With due respect to Mr. Magoo and Emperor Palpatine, nothing derails a movie like a clueless, unfiltered old fogy, who is flying 30,000 feet over his head and calling the shots, and we all know who I'm talking about.
The Yankees, of course.
With their "mature" lineup - "mature" meaning "aging" - the '25-26, same-as-last-year Yankees are a boring, bumbling team that needs 10 walks per game to score runs. When they lose, as they did last night, they are particularly dreadful to watch. They are Saturday Night Live hosted by Elon Musk. Basically, you have Aaron Judge, a few anecdotes by David Cone and the NAME THAT YANKEE trivia question. After that - well - Ben Rice might turn out to be something. And Giancarlo always entertains, until he gets hurt. The bullpen cannot hold leads, and the starting rotation will only get older.
But but BUT... we are in first.
How can sit here, farting into my back-breaker office chair, and denigrate a FIRST PLACE team? Am I that spoiled, that out of touch with the realities of baseball? If they're so old, so listless, why are the Yankees in first?
I say, it's A.L. Slop.
Yes, Artificial Lousiness.
Particularly, let's celebrate the once-mighty AL East, a division that was supposed to rule baseball, which - for now, anyway - is a collection of cupcakes and canned tomatoes.
For example, did you happen to see the throw by Boston's future superstar, Roman Anthony, the other night? He snagged a one-hop single to left field and fired a cannon shot home, with a solid chance to nab a runner. The ball bounced about 30 feet from the plate plate, halfway up the 3B line. It was beautiful. It was magic. It had the makings of a Little League HR. The Martian, lost in Scranton, would be hard-pressed to match it.
The line on Anthony, according to my Redsock fan sources, is that he spent the winter in the weight room, bulking up so he could wow the coeds over a full MLB season. (He got hurt last year and missed the playoffs.)
Listen, Anthony is scary. He could be great, a future Yankee killer. But maybe, just maybe, that MVP trophy that the Gammonites bestowed upon him over the winter - could it be premature?
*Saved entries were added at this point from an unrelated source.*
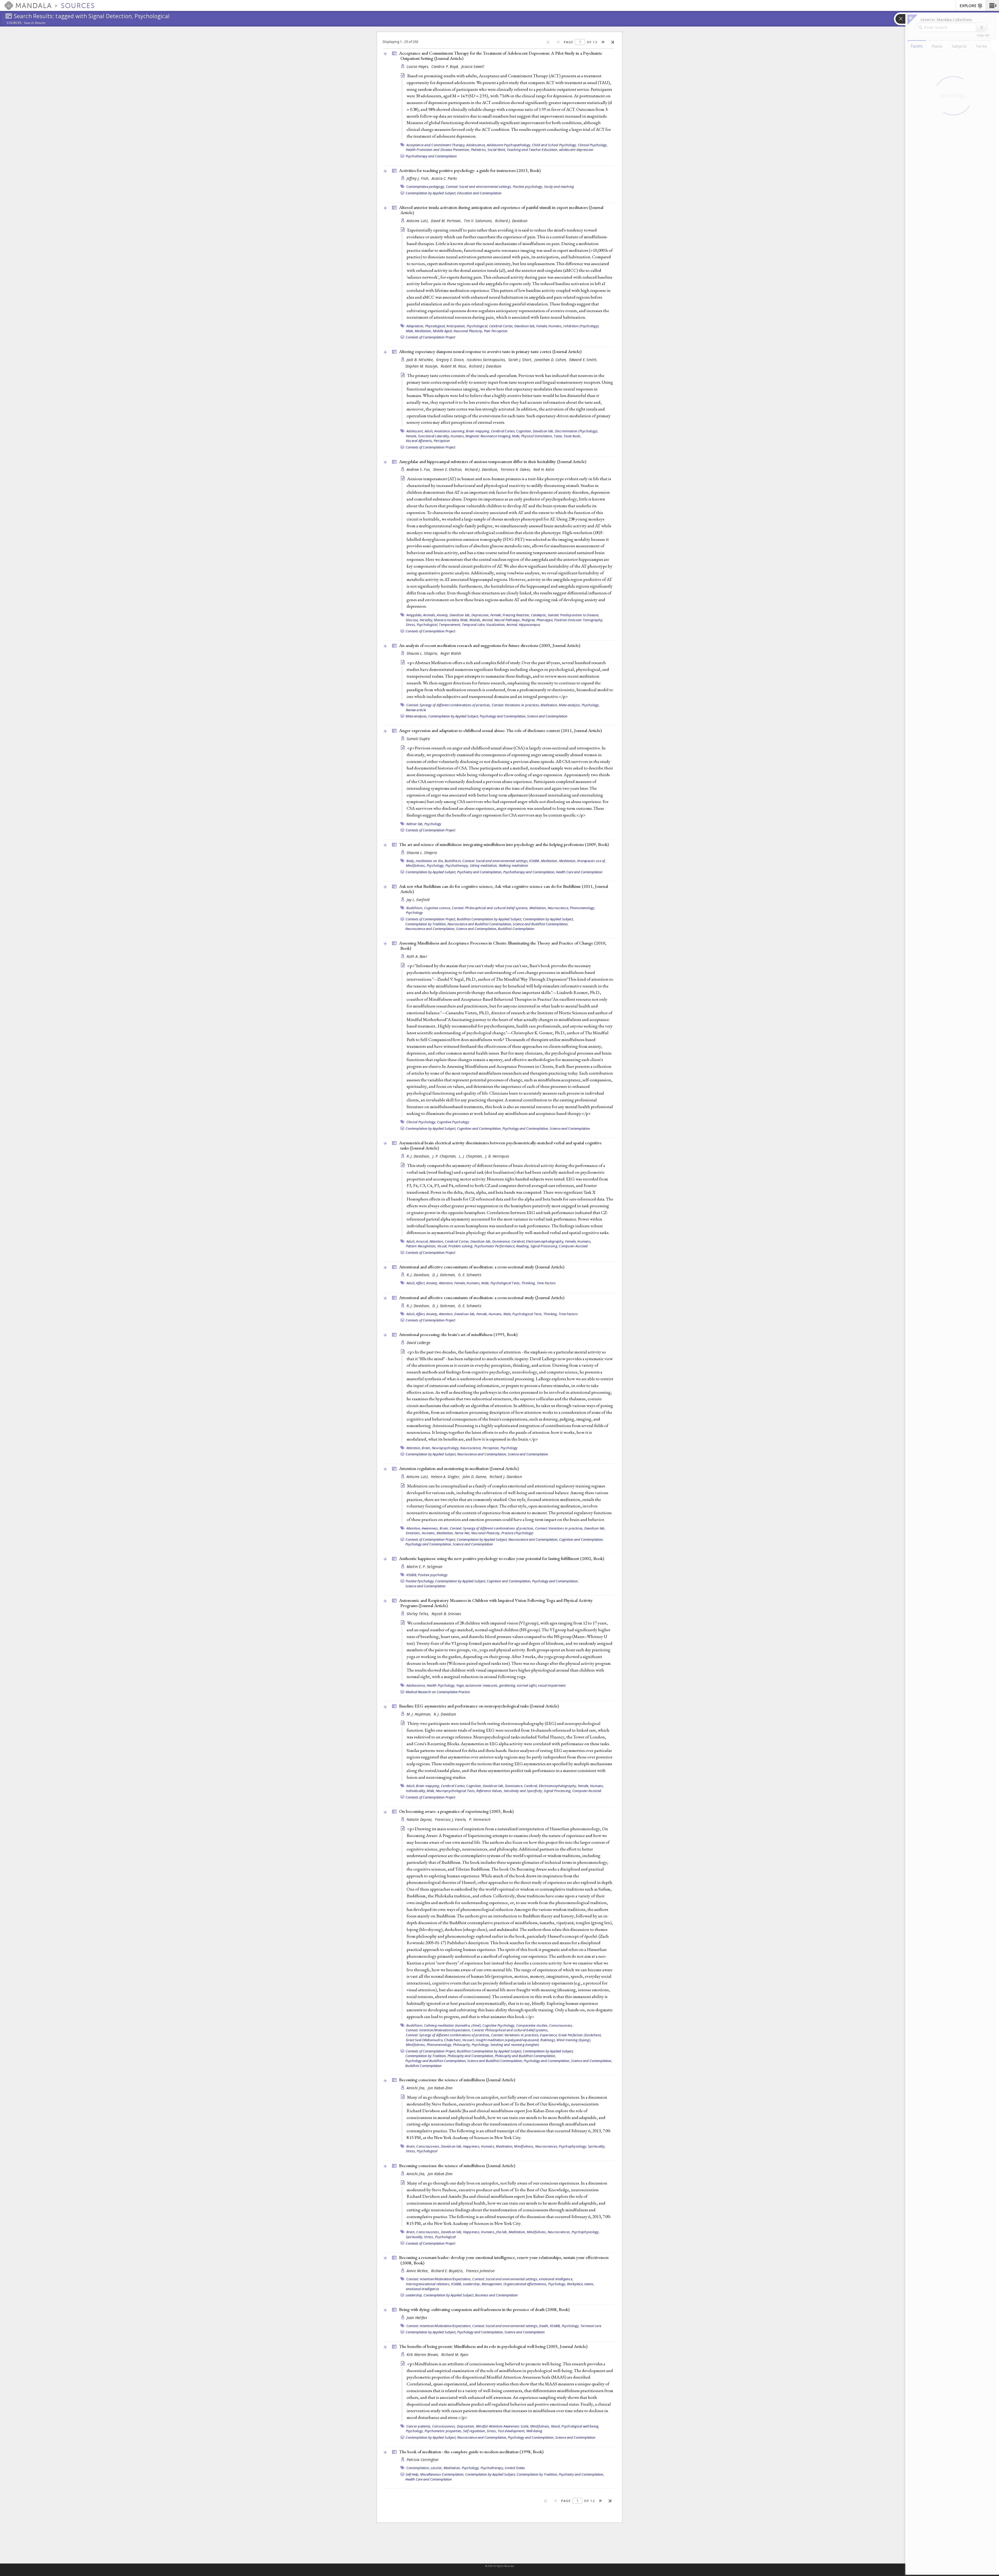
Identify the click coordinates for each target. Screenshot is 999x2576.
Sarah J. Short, (520, 359)
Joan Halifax (417, 2317)
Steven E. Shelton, (448, 469)
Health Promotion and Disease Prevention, (438, 149)
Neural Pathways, (507, 620)
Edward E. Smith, (583, 359)
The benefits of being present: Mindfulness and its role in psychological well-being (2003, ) (493, 2346)
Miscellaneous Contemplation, (442, 2474)
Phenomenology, (582, 907)
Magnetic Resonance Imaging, (488, 436)
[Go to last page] (613, 42)
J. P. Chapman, (445, 1156)
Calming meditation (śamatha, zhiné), (453, 2025)
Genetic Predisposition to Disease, (573, 615)
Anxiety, (443, 615)
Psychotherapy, (457, 865)
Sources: (15, 23)
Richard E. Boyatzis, (448, 2270)
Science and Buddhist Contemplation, (540, 924)
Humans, (555, 326)
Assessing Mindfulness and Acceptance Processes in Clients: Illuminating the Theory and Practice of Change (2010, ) (502, 945)
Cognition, (524, 431)
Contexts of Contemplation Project (430, 337)
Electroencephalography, (545, 1241)
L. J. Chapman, (471, 1156)
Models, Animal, (481, 620)
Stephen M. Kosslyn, (422, 366)
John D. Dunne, (475, 1476)
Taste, (558, 436)
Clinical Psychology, (593, 145)
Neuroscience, (558, 907)
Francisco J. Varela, (451, 1819)
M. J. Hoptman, (419, 1714)
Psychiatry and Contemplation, (479, 872)
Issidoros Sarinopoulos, (487, 359)
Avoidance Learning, (449, 431)
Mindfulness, (416, 865)
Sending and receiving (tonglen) (514, 2044)
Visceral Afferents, (419, 440)
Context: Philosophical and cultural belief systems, (490, 907)
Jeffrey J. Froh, (419, 178)
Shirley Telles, (418, 1613)
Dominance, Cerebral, (508, 1241)
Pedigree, (528, 620)
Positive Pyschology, (420, 1581)
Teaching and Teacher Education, (532, 149)
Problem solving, (460, 1246)
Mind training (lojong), (573, 2040)
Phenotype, (545, 620)
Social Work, (497, 149)
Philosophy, (462, 2044)
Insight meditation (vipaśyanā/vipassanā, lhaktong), (516, 2040)
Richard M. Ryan (454, 2354)
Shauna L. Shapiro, (423, 653)
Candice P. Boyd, (445, 66)
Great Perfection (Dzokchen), (580, 2035)
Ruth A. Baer (417, 956)
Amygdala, (414, 615)
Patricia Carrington (423, 2459)
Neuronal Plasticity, (468, 331)
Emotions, (413, 1533)
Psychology (432, 823)
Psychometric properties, (443, 2431)
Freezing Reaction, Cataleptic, (525, 615)
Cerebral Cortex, (501, 326)
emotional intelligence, (556, 2279)
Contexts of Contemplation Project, (431, 919)
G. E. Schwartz (469, 1274)
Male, (410, 331)
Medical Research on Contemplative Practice (438, 1692)
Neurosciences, (546, 2146)
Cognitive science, (437, 907)
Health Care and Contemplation (579, 872)
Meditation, (423, 331)
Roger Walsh (450, 653)
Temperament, (450, 624)
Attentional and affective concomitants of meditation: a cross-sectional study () (481, 1267)
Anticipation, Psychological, (467, 326)
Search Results (35, 23)
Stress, (492, 2431)
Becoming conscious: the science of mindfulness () (457, 2080)
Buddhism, (453, 860)
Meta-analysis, (570, 705)
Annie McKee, (418, 2270)
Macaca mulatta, (446, 620)
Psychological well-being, (580, 2426)
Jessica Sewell (472, 66)
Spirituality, (596, 2146)
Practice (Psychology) (517, 1533)
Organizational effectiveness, (525, 2284)
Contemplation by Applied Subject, (431, 193)
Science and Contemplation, (476, 928)
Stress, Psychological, (422, 624)
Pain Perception (496, 331)
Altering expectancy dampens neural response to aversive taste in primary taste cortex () (490, 351)
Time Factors (546, 1283)
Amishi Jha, (416, 2087)
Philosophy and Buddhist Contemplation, (525, 2055)
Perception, (491, 1448)
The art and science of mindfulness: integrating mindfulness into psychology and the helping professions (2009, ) (504, 844)
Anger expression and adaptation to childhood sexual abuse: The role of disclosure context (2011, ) (500, 730)
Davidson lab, (524, 326)
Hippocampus (530, 624)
He wouldn't be the first great prospect to weight-lift his way into mediocrity.
So, here's my personal vendetta list of cold-ass starts.
Of course, it's wayyyy to early to assign meaning to these numbers. (And Jose Caballero, Jazz Chisholm, Trent Grisham and Ryan McMahon - the ballplayer, not the Onondaga County Executive - would all crack this list.) But the Yankees, for all their knock-kneed problems, have one thing going for them.
A.L. Slop. Welcome to the new world.
5 comments:
It’s all fun and games until we lose a few too many of them.
Then it’s….
Pinstripe Purgatory.
We all know that this team is not built to Weathers the coming storm.
Camilo Doval...Camilo Doval...if he doesn't scare you, then you must like Pal.
(Cruella, we salute you.)
Great post by Hoss, again. I can't believe we lost last night, even if it was this morning here. But today is a day game, right? So I get to watch it this evening and enjoy the idiocy that is Boone, along with the incompetence that is half our lineup.
The Master would say wait until 20 games into the season...that aside, Bednar is dreadful...
Nobody is going to be another Mariano, but this shit...
Meanwhile, as Hoss points out, Williams and Weaver and Holmes are doing great for the Mets. We didn't need any of them, because Genius.